[MATERIAL FOR THE TASK]

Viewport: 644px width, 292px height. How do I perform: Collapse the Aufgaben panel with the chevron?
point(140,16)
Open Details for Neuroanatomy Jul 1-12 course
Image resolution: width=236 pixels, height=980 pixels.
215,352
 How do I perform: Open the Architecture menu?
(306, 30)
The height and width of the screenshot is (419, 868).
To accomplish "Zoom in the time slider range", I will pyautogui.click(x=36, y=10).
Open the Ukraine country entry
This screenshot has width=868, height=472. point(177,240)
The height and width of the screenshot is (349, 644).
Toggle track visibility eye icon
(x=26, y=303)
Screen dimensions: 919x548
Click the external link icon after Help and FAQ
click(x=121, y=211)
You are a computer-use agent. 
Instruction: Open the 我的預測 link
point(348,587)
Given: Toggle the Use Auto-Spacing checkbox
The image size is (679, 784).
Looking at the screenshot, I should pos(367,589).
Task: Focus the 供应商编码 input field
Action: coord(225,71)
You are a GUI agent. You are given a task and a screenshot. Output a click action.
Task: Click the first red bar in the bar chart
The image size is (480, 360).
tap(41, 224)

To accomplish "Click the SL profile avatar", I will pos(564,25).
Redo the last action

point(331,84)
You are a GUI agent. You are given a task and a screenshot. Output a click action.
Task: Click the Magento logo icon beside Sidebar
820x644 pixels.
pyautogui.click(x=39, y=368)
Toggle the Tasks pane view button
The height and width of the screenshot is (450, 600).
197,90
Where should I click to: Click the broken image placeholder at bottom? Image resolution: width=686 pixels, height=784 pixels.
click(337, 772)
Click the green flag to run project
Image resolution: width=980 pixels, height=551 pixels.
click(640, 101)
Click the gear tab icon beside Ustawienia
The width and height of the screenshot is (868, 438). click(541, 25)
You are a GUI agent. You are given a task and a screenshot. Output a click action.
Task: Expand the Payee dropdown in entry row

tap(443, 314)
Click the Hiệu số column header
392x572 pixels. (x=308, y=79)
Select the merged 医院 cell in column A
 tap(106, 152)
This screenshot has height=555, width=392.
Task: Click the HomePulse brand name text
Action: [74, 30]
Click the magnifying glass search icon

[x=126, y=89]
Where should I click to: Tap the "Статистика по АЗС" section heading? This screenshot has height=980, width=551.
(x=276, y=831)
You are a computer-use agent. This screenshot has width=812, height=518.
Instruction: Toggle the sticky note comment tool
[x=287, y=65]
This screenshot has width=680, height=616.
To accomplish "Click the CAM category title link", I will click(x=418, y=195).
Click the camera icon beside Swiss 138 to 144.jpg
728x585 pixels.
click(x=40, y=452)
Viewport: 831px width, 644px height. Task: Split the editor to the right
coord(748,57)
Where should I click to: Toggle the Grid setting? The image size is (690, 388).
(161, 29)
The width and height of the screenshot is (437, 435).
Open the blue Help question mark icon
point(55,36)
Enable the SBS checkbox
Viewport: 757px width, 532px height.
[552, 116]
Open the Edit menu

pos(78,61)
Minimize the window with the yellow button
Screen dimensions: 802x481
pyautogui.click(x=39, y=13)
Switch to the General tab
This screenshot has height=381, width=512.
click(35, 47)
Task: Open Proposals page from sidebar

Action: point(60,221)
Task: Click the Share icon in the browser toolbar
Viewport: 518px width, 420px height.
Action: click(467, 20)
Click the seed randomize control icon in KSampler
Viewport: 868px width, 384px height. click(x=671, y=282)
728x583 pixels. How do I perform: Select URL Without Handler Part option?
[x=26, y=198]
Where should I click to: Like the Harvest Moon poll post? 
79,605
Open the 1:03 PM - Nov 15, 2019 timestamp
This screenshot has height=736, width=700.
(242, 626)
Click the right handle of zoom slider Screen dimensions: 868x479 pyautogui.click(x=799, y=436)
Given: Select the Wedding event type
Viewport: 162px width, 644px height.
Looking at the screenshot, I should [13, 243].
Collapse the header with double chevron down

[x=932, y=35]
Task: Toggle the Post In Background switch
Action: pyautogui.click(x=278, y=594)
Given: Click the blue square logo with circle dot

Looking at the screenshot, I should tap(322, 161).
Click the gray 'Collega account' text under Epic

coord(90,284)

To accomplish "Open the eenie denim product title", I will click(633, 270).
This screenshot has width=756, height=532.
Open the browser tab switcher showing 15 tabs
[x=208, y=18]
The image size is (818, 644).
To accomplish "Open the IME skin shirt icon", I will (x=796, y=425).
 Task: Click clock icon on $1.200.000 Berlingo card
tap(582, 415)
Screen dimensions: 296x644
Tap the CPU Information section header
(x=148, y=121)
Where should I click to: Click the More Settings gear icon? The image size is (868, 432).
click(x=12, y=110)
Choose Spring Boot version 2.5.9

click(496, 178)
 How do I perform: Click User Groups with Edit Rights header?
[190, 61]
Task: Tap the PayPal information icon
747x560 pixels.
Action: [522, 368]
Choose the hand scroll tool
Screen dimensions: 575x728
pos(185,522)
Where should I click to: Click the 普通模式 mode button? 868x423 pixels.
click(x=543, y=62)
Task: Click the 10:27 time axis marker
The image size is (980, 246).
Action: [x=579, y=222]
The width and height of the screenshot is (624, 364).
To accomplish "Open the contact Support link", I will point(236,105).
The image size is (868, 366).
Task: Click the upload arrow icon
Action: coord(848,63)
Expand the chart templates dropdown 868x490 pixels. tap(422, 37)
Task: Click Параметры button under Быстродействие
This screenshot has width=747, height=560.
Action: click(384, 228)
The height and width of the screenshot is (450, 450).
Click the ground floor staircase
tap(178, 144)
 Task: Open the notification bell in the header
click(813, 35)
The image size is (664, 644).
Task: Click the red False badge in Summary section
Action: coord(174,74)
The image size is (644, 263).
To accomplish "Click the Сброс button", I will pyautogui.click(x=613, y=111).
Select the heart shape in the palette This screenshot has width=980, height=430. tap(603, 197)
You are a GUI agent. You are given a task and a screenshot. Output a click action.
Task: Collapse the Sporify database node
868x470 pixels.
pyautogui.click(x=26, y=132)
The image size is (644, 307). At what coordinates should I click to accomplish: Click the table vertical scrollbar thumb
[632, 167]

[/MATERIAL FOR THE TASK]

Going down from the first line of the entries above, restate each line word for word until the line holding "Task: Click the Magento" is done.

ANSWER AREA
Viewport: 644px width, 292px height. How do I perform: Collapse the Aufgaben panel with the chevron?
point(140,16)
Open Details for Neuroanatomy Jul 1-12 course
Image resolution: width=236 pixels, height=980 pixels.
215,352
 How do I perform: Open the Architecture menu?
(306, 30)
The height and width of the screenshot is (419, 868).
To accomplish "Zoom in the time slider range", I will pyautogui.click(x=36, y=10).
Open the Ukraine country entry
This screenshot has width=868, height=472. point(177,240)
The height and width of the screenshot is (349, 644).
Toggle track visibility eye icon
(x=26, y=303)
Screen dimensions: 919x548
Click the external link icon after Help and FAQ
click(x=121, y=211)
You are a computer-use agent. 
Instruction: Open the 我的預測 link
point(348,587)
Given: Toggle the Use Auto-Spacing checkbox
The image size is (679, 784).
Looking at the screenshot, I should pos(367,589).
Task: Focus the 供应商编码 input field
Action: coord(225,71)
You are a GUI agent. You are given a task and a screenshot. Output a click action.
Task: Click the first red bar in the bar chart
The image size is (480, 360).
tap(41, 224)

To accomplish "Click the SL profile avatar", I will pos(564,25).
Redo the last action

point(331,84)
You are a GUI agent. You are given a task and a screenshot. Output a click action.
Task: Click the Magento logo icon beside Sidebar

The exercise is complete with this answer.